The Japanese exchange Coincheck has started to compensate customers who fell victim to the NEM (XEM) heist in late January this year.

In a blog post published today, the exchange said that it would refund victims 88 JPY, equivalent to $0.83 USD that would be multiplied by the number of NEM tokens they held at just before midnight, Japan time, on the 26th of January 2018.  The compensation, which is estimated to be worth $420m, will be deposited into users’ Coincheck accounts and will start this week.

Coincheck has investigated the heist and with a panel of experts said in a blog post published on Thursday last week said they believed hackers managed to infiltrate an employee’s terminal and steal the secret NEM key which they then used to transfer the tokens off the exchange. As Coincheck used online or  ‘hot’ wallets, the exchange was unable to stop the transfer.

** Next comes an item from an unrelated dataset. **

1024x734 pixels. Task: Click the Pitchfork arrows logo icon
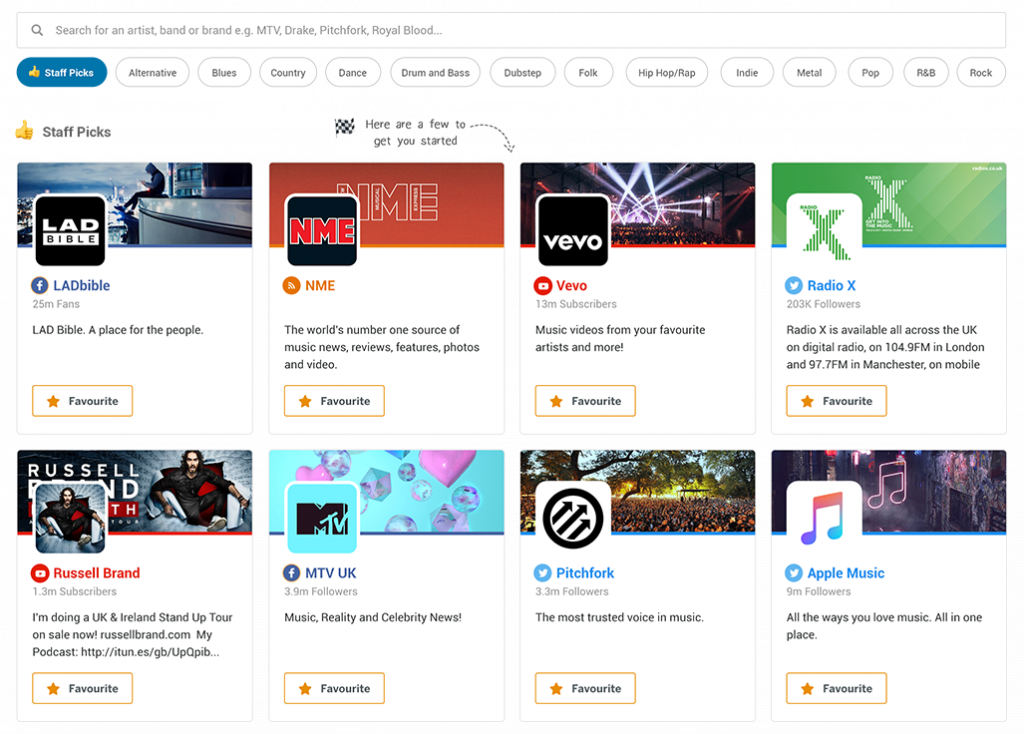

Claiming on their website to be the “smart asset blockchain”, NEM aims to create a platform that will enable companies to integrate blockchain technology into their businesses.

Reaching a record high of $2.09 in early February, XEM tokens are presently worth, as of 14:00, $0.40, a 14% rise since Monday’s open when the coin was trading at $0.35: a $519m boost for the coin’s total value. The coin began trading on the 1st of April, 2015.

 

(Source: CoinMarketCap)

On the 26th of January, Coincheck admitted that 260,000 NEM tokens, worth at that time over $526m, were illegally transferred off the exchange. Following the heist, the exchange closed down most of the services and moved all the digital currencies off the server and into cold storage whilst it cooperated with the authorities.

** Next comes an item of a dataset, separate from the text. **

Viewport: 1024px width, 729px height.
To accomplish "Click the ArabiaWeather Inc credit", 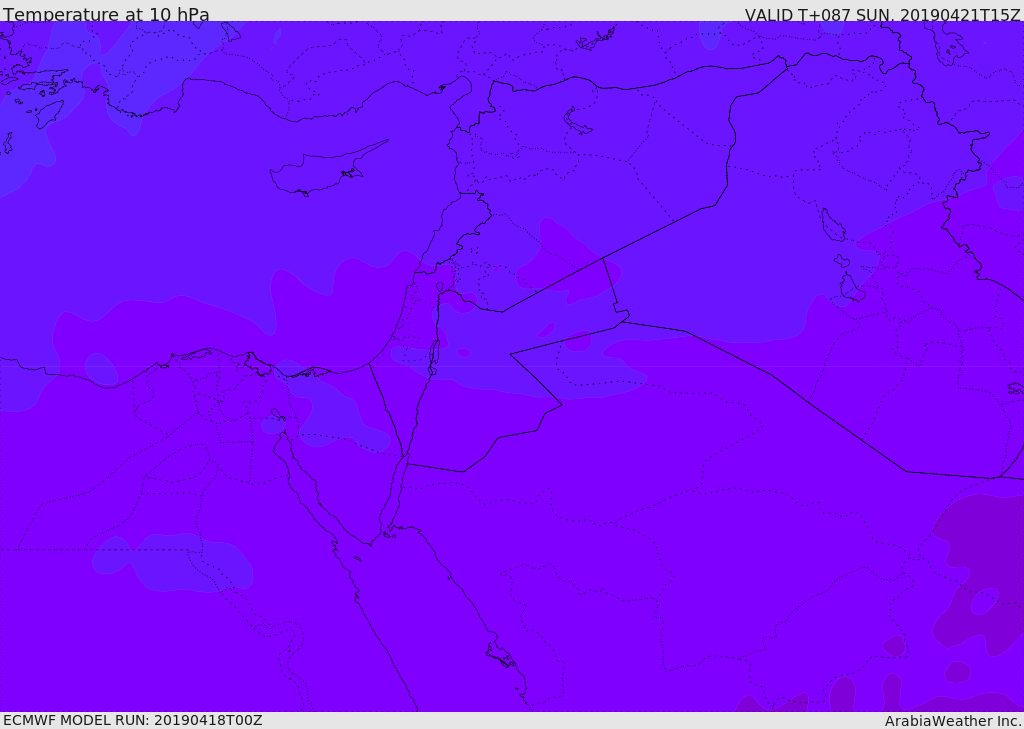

The number of people who owned NEM on Coincheck at the time of the heist was estimated to be 260,000 people. The exchange also said in the blog post:

“Once again, we would like to apologize for the inconveniences that the illicit transfer of NEM from out platform and the resulting suspension in services has caused our customers and anyone else affected by this incident. Thank you for your patience.”